Call for raised drinking age gathers momentum
Canterbury's health bosses want the drinking age raised to 20 and the price of alcohol increased.
The Canterbury District Health Board (CDHB) yesterday voted to support a South Island alcohol position statement that makes five main recommendations for reducing harm caused by alcohol.
Christchurch police and health professionals have also backed the statement.
The recommendations are:
Raising alcohol prices, including increasing excise tax by at least 50 per cent.
Raising the alcohol purchase age to 20 for on-licences and off-licences.
Reducing alcohol accessibility, including tightening restrictions on numbers of outlets.
Reducing the marketing and advertising of alcohol.
Reducing legal blood-alcohol limits for drivers from 80 milligrams of alcohol to 100 millilitres of blood to 50mg/100ml.
Canterbury medical officer of health Alistair Humphrey said about a third of cases at Christchurch Hospital's emergency department at weekends were for alcohol-related injuries.
He said dealing with intoxicated people affected the board's ability to reach the Ministry of Health target that requires all people be discharged or transferred from the department within six hours.
"We can struggle to achieve that target because we are pressured by intoxicated people . . . and consultations for some alcohol-related injuries are very resource-heavy because it's not just cuts and bruises. We see some very complex injuries," he said.
Board members unanimously supported the position statement.
Member Andrew Dickerson said excessive and binge drinking cost the health system millions of dollars each year.
"We know the harm that alcohol can do," he said. "Crime goes up, there's more sexual assault, domestic violence, unwanted pregnancies, and I support this position statement 100 per cent."
Board member Chris Mene said he wanted residents to have more say over alcohol outlets in their areas.
Christchurch police alcohol strategy and enforcement team leader Sergeant Al Lawn welcomed the position statement.
"We work closely with the CDHB and they have supported those types of recommendations for a long time, but it's great that they have come out with such a strong statement," he said.
Christchurch Hospital emergency physician Scott Pearson, who was in the team that put the position statement together, said health professionals would "always be confronted by the effect of alcohol".
"We see everything from injuries to mental health issues caused by alcohol and it's not just the youth. They are a little bit demonised. We see all ages."

# [Data records]
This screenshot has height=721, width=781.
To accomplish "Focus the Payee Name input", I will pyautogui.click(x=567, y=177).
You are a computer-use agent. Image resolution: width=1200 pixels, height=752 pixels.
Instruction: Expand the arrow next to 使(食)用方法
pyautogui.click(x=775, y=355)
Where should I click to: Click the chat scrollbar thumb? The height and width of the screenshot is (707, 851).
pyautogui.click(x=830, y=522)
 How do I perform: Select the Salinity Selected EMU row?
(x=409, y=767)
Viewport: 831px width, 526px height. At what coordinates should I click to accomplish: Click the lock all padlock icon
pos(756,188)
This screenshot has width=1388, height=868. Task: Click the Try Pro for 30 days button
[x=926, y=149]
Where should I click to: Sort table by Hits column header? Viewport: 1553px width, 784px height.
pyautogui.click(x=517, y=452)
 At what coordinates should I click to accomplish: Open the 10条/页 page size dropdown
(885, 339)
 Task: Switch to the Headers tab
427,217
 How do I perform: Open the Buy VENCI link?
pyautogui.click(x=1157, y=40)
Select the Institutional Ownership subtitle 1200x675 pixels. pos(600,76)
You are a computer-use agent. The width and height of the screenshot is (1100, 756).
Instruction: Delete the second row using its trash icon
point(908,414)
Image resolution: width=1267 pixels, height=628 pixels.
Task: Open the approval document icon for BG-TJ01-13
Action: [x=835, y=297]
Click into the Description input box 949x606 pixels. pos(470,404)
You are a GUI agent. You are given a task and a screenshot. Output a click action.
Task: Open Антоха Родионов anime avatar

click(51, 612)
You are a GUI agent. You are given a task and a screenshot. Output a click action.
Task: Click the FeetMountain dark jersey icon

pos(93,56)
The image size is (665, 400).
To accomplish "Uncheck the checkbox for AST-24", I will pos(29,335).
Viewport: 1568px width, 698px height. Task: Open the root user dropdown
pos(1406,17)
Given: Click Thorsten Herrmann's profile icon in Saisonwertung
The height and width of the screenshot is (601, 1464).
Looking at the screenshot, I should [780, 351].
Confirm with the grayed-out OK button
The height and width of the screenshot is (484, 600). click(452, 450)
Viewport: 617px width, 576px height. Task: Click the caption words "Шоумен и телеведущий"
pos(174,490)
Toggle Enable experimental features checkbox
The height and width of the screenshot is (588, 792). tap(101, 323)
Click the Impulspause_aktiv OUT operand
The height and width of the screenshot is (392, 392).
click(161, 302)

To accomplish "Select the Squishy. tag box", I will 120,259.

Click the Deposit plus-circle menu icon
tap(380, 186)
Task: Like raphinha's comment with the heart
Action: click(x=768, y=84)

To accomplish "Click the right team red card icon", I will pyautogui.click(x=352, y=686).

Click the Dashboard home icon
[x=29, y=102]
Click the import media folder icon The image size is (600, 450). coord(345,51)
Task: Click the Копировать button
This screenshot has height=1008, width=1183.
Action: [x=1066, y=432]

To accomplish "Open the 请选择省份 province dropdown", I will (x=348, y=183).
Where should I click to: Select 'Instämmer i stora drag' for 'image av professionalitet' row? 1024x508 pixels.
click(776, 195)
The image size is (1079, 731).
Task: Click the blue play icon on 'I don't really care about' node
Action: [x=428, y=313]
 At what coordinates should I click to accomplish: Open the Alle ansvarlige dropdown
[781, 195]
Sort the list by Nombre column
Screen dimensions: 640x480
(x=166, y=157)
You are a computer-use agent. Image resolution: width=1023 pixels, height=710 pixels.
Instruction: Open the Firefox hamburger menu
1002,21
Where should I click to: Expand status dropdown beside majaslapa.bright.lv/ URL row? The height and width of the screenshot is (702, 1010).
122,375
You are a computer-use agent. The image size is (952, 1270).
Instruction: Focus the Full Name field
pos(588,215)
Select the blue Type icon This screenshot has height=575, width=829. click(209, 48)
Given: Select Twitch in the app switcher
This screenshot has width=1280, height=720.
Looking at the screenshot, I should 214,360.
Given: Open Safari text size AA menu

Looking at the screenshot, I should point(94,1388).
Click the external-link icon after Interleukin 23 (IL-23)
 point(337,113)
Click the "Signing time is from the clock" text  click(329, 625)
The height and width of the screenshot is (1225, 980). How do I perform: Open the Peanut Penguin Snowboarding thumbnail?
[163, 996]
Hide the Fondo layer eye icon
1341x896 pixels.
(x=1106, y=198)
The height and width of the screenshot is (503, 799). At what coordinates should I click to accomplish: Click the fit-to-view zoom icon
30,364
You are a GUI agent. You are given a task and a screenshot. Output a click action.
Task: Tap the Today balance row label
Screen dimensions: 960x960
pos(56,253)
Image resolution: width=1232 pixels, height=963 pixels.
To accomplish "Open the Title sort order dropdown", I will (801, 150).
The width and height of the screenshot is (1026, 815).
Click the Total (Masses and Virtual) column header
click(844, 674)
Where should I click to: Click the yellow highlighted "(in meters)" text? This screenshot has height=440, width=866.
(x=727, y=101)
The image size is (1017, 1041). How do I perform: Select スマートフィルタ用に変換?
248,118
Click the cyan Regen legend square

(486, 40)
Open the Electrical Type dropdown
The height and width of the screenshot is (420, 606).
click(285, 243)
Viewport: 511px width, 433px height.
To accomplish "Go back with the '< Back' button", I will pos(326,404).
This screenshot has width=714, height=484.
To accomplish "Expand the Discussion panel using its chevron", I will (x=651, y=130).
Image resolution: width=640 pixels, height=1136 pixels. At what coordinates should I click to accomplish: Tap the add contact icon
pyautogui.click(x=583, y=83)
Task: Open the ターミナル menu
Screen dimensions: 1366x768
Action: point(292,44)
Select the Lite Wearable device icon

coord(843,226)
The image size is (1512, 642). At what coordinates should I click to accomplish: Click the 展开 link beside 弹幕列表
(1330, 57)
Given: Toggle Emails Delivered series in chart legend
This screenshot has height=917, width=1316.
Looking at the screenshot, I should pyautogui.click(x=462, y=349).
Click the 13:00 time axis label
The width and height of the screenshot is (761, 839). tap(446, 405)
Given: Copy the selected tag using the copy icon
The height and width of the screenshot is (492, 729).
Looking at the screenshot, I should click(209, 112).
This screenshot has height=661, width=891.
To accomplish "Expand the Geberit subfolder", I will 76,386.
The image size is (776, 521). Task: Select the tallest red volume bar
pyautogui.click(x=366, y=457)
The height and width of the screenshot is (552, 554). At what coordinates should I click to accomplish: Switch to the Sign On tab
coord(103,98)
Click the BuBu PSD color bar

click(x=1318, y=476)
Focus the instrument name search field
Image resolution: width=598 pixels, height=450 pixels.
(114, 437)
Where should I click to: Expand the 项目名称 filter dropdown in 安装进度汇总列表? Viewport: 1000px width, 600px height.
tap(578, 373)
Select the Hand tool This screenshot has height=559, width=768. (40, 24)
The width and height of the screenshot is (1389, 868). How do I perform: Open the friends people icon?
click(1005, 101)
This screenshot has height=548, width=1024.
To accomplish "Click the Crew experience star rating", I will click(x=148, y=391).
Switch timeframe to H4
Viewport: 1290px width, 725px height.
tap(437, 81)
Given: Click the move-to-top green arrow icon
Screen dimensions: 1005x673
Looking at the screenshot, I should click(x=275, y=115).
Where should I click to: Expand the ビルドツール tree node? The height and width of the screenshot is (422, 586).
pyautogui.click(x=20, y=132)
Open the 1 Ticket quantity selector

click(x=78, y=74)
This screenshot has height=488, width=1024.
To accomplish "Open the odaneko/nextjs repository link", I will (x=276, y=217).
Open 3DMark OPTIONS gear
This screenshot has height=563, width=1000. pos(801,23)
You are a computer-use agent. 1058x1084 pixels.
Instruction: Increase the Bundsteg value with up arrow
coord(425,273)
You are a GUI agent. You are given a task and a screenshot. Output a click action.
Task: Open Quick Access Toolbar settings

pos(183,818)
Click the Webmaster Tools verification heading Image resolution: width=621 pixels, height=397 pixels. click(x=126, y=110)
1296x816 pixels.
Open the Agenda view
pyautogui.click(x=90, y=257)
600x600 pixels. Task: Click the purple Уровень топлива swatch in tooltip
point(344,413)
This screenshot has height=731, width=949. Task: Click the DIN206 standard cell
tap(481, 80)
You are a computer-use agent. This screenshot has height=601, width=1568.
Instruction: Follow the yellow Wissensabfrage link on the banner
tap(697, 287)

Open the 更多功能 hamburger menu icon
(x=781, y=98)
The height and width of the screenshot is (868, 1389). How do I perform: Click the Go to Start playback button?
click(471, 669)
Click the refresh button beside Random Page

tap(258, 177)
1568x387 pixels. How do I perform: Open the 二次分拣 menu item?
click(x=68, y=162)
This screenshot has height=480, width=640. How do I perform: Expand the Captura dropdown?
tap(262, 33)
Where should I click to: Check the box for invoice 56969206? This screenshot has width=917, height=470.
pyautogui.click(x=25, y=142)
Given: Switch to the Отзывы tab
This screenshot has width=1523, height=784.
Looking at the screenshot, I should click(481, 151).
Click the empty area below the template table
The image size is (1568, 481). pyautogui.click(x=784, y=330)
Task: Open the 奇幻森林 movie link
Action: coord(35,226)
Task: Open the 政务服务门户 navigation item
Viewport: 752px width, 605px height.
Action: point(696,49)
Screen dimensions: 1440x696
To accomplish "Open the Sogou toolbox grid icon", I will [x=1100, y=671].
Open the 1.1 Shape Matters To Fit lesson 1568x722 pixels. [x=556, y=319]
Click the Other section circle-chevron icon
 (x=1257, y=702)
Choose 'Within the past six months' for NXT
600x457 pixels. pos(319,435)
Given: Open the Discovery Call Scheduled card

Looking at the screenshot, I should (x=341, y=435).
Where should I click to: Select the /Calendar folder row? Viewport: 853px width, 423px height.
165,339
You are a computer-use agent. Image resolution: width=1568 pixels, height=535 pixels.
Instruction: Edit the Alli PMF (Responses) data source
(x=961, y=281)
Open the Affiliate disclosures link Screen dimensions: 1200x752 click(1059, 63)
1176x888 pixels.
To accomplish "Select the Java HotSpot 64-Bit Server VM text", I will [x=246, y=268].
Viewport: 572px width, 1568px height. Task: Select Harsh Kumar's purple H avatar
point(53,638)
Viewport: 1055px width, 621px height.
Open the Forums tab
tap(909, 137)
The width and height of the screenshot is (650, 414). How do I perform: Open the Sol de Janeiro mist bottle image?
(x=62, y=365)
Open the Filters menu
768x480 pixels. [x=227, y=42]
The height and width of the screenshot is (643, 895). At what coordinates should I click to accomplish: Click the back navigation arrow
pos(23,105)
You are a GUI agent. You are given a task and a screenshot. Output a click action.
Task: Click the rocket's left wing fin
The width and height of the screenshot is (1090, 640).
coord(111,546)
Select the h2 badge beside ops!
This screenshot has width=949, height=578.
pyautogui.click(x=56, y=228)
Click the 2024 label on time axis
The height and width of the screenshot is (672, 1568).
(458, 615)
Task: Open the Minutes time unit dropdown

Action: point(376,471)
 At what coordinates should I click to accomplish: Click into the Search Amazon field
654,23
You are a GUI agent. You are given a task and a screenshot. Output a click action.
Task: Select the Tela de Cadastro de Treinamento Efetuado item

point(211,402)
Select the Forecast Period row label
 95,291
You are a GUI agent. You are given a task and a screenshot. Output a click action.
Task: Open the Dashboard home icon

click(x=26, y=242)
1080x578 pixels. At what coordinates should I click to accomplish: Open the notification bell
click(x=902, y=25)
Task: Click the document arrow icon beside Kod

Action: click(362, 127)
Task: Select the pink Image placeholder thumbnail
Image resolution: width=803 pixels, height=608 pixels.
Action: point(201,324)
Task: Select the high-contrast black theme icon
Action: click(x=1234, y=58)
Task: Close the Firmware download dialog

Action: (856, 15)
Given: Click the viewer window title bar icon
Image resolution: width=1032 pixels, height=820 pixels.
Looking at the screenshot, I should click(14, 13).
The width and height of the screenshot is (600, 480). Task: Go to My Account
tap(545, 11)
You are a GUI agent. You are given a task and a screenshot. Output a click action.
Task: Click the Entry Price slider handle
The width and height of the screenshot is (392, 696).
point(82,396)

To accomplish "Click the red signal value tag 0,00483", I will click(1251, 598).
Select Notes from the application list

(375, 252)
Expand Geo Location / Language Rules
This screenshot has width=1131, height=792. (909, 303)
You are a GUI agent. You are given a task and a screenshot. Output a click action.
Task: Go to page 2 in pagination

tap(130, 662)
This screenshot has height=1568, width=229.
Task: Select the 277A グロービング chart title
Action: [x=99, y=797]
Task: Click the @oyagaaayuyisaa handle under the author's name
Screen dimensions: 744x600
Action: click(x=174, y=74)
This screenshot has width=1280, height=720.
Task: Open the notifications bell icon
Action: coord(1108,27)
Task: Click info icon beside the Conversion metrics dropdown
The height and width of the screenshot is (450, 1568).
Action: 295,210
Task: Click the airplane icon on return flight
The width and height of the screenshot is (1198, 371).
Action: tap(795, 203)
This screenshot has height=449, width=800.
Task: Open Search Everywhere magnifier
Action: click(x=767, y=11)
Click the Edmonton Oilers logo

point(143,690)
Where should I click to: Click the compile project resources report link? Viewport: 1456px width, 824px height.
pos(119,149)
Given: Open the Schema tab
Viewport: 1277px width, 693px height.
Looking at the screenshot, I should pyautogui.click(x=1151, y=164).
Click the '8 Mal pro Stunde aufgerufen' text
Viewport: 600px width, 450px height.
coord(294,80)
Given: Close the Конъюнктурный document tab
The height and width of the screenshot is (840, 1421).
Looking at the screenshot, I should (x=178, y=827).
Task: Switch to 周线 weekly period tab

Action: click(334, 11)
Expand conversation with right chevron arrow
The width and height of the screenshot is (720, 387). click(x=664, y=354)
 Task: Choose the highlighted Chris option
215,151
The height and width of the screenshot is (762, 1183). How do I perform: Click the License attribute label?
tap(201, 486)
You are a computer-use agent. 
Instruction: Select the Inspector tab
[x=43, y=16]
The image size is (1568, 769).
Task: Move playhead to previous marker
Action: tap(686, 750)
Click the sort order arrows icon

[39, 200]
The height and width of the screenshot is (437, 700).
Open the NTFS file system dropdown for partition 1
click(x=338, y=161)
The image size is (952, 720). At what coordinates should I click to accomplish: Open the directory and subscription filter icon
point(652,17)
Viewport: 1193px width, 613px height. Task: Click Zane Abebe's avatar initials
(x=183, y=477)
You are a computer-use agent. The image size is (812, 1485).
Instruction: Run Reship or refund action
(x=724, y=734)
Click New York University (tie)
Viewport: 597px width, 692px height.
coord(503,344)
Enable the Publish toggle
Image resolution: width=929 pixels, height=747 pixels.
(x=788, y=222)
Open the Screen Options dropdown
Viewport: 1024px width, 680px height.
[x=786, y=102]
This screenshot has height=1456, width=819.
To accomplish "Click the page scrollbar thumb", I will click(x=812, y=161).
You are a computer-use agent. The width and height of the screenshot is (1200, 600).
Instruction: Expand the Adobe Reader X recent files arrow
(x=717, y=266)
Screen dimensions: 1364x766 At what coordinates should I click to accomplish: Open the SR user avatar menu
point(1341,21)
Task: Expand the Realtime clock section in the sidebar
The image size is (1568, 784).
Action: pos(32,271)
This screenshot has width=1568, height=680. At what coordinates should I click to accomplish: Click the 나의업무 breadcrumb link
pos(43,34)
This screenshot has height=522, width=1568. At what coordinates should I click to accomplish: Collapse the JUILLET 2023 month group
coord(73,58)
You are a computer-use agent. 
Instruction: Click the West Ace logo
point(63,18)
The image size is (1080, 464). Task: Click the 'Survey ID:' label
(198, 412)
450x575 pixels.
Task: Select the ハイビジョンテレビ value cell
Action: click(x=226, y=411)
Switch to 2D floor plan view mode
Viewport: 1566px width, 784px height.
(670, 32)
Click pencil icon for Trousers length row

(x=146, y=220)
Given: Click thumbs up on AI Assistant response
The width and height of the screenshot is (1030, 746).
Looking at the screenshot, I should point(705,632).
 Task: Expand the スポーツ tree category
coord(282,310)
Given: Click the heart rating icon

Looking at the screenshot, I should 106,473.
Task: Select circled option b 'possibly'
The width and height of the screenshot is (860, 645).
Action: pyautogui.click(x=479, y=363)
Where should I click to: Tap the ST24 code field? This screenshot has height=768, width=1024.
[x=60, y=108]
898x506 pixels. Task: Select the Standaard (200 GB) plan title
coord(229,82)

# [Task]
Copy from the article on raising the drinking age, starting with "Call for raised" and going on through "advertising of alcohol.".

# [Exercise response]
Call for raised drinking age gathers momentum
Canterbury's health bosses want the drinking age raised to 20 and the price of alcohol increased.
The Canterbury District Health Board (CDHB) yesterday voted to support a South Island alcohol position statement that makes five main recommendations for reducing harm caused by alcohol.
Christchurch police and health professionals have also backed the statement.
The recommendations are:
Raising alcohol prices, including increasing excise tax by at least 50 per cent.
Raising the alcohol purchase age to 20 for on-licences and off-licences.
Reducing alcohol accessibility, including tightening restrictions on numbers of outlets.
Reducing the marketing and advertising of alcohol.